Reheating Chicken – is it Safe?

Reheating Chicken Safe
Reheating Chicken

If you want to reheat roast chicken, it is safe, so long as you stick with a couple of very easy and basic rules.   Reheating chicken is only dangerous if you’re not paying attention, or have a “devil may care” attitude towards food safety in general.  Food safety advice always has to work on the “lowest common denominator” basis, so errs on the side of caution.

Firstly, you need to cool the cooked chicken down as quickly as you can.  Certainly it should be in your fridge within an hour of it having been served.   But, putting warm things into the fridge needs to be thought about as you need to think about what else is close to the warm chicken – ideally you should have managed to cool the chicken down quite a lot and put it onto its own shelf, well away from anything else.  When you reheat it, it should be PIPING hot, really cooked thoroughly.

It’s especially important that you don’t store raw and cooked chicken (or any meats) close to each other.  If you do have to have both in your fridge then keep the cooked chicken above the raw chicken.  The reason for this is that bacteria in raw foods can be transferred to cooked meats, so to minimise the potential for this if you keep cooked chicken above raw chicken then the raw chicken can’t spill, drip or splash anywhere near the cooked chicken.

Having said that, it’s a good idea to never put raw chicken in the fridge in any case, but to immediately put it into the freezer once you’ve bought it, which will kill any bacteria the chicken has.

Not all chicken carries the bacteria – when you want to reheat roast chicken you’re really treating it as if it did carry the ‘dangerous bacteria’ – but they don’t all have it.

Now, when actually reheating chicken you need to ensure that it is cooked thoroughly all the way through – turn, stir, mix up the chicken as you’re reheating it.  You can reheat chicken by any method you choose – microwave, oven baking, frying – the method isn’t important, it’s getting it thoroughly heated all the way through that’s important.
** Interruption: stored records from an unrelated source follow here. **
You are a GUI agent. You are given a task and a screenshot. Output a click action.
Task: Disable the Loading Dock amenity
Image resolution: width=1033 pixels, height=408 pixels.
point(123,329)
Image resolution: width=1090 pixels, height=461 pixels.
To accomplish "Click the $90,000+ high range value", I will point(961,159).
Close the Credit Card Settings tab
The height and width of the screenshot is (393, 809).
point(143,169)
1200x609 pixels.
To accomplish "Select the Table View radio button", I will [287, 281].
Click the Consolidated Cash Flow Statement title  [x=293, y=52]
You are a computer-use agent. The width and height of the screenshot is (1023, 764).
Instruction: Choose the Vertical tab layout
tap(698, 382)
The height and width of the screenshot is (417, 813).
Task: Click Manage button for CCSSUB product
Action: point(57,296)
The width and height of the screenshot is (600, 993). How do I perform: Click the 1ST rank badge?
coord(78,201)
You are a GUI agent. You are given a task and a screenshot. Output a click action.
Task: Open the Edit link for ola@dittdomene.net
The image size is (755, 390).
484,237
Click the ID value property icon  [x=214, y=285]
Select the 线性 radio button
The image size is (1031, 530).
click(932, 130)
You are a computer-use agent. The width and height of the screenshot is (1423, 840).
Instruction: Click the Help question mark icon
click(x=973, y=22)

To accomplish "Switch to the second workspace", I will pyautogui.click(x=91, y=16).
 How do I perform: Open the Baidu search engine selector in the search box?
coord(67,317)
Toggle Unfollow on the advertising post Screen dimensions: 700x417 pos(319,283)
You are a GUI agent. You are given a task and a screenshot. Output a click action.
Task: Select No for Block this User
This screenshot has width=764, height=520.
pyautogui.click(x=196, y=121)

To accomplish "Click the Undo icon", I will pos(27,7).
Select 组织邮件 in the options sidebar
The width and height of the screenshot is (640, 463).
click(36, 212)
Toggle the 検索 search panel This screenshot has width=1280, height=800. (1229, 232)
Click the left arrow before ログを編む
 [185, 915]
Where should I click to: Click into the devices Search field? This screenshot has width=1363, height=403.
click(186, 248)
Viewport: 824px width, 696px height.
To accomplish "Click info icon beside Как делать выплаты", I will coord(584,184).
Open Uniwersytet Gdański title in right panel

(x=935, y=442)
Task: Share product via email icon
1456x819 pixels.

Chicken Must be 75°C to be Safe

When reheating chicken you must ensure that the centre has reached a temperature of 75°C to be safe. As a rule of thumb if you know you’ve reheated the chicken thoroughly and it’s steaming and hot all the way through, that’s fine. For those who want to KNOW their food is safe, or cooked, then a simple food thermometer will be able to tell you the temperature easily – a gadget that’ll last you a lifetime and is great for cooking meat, reheating meat, or even cooking bread and cakes.

You can buy food thermometers online or at a local cook shop.

How Many Times Can You Reheat Chicken?

The maximum number of times is three.  You can cook chicken, then use some of those leftovers to make another dish, then reheat those leftovers again …. so long as you have been meticulous in your food hygiene and have cooled your food and reheated it so it’s HOT.  

I’d reheat chicken a maximum of three times.